Contenzioso

Pa, licenziamento per violazioni oltre il minimo etico anche senza affissione del codice disciplinare

di Angelina Turco

Applicabile anche al pubblico impiego il principio per cui le violazioni che superano i limiti del cosiddetto minimo etico per essere perseguite non necessitano della previa affissione del codice disciplinare.

La Corte di cassazione con sentenza del 7 novembre 2019, numero 28741, è stata chiamata a decidere sulla legittimità di un licenziamento disciplinare intimato da un Comune siciliano a un dipendente in pendenza di un giudizio penale per concorso esterno in associazione mafiosa, senza previa affissione del codice disciplinare.

La sentenza esordisce richiamando il più recente orientamento giurisprudenziale secondo cui «anche nel pubblico impiego contrattualizzato deve ritenersi, relativamente alle sanzioni disciplinari conservative (e non per le sole espulsive), che, in tutti i casi nei quali il comportamento sanzionatorio sia immediatamente percepibile dal lavoratore come illecito, perché contrario al cd. minimo etico o a norme di rilevanza penale, non sia necessario provvedere alla affissione del codice disciplinare prevista dal Dlgs 150 del 2009, articolo 55, in quanto il dipendente pubblico, come quello del settore privato, ben può rendersi conto, anche al di là di una analitica predeterminazione dei comportamenti vietati e delle relative sanzioni da parte del codice disciplinare, della illiceità della propria condotta" (Cassazioni 25977/2017).

I supremi giudici continuano ricordando che la funzione dell'affissione del codice disciplinare non è quella di fondare in assoluto il potere disciplinare, ma quella «di predisporre e regolare le sanzioni rispetto a fatti di diversa caratura, la cui mancata previsione potrebbe far ritenere che la reazione datoriale risponda a criteri repressivi che inopinatamente valorizzino ex post e strumentalmente taluni comportamenti del lavoratore» (Cassazione 3949/1989; Corte Costituzionale 204/1982).

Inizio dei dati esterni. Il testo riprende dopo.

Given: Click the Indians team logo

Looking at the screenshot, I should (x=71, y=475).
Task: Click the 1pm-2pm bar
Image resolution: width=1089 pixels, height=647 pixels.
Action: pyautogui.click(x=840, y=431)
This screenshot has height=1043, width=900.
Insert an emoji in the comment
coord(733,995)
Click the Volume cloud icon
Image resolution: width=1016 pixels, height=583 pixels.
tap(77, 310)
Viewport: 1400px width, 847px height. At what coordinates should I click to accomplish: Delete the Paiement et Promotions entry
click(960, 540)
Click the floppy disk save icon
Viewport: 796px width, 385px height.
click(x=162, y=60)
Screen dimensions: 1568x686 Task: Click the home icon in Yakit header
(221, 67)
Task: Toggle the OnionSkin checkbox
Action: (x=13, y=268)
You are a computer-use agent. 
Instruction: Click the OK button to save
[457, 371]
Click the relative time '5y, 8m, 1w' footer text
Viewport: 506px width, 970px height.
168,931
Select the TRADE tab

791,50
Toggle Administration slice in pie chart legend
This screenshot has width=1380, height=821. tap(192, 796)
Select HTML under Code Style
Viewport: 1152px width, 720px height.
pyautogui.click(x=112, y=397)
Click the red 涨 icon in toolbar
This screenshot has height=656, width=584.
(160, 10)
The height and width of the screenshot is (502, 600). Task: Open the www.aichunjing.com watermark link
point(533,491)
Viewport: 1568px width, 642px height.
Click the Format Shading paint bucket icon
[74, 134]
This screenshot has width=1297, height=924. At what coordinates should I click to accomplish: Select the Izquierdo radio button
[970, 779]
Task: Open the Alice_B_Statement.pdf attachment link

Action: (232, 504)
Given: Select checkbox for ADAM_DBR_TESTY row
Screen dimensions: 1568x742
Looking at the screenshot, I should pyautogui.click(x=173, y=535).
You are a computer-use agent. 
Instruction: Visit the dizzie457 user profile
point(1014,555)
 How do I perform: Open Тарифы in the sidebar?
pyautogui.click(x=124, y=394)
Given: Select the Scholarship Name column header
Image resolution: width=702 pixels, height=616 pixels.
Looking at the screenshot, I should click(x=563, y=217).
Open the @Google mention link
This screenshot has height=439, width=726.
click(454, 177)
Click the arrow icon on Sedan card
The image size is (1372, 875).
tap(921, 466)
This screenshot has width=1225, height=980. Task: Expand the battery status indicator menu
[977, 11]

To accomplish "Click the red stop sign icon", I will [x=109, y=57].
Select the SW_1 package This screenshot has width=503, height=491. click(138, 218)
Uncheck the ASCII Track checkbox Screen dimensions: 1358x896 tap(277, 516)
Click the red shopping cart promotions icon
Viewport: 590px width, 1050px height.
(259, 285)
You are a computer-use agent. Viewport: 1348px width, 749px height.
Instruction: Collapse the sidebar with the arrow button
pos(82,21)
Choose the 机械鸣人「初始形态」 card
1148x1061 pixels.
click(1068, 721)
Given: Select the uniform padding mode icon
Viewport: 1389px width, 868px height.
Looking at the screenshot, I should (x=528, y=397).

Tale esigenza non ricorre nei casi in cui la gravità assoluta derivi dal contrasto con il minimo etico, proprio perché il lavoratore, in tali situazioni, non può non percepire ex ante che il proprio comportamento sia illecito e tale da pregiudicare anche il rapporto di lavoro in essere (principio reiteratamente affermato dalla giurisprudenza in tema di lavoro privato; tra le molte, Cassazione 13906/2013). In tal senso, continua la Corte di cassazione, è da intendere la previsione dell'articolo 55, comma 2, del Dlgs 165/2001, in tema di pubblico impiego.

Tale norma rimette sì alla contrattazione collettiva la determinazione della tipologia delle infrazioni e delle relative sanzioni, ma al contempo richiama l'articolo 2106 del codice civile e, di conseguenza, anche le norme generali cui esso rinvia. Secondo la Cassazione tale rinvio consente in ogni caso la persecuzione disciplinare dei fatti che esorbitano dal minimo etico, in quanto immediatamente percepibili come incompatibili rispetto al rapporto di pubblico impiego.

È indubbio, conclude la sentenza, che «un reato di stampo mafioso entri in contrasto con il predetto "minimo etico", e ciò tanto più per chi operi presso la pubblica amministrazione, il cui operato va salvaguardato al massimo (articolo 97 della Costituzione) dal rischio di interferenze esterne di interessi devianti, in sé contraddittorie rispetto all'obbligo di fedeltà: il che rende irrilevante ogni questione sulla previa affissione o meno del codice disciplinare».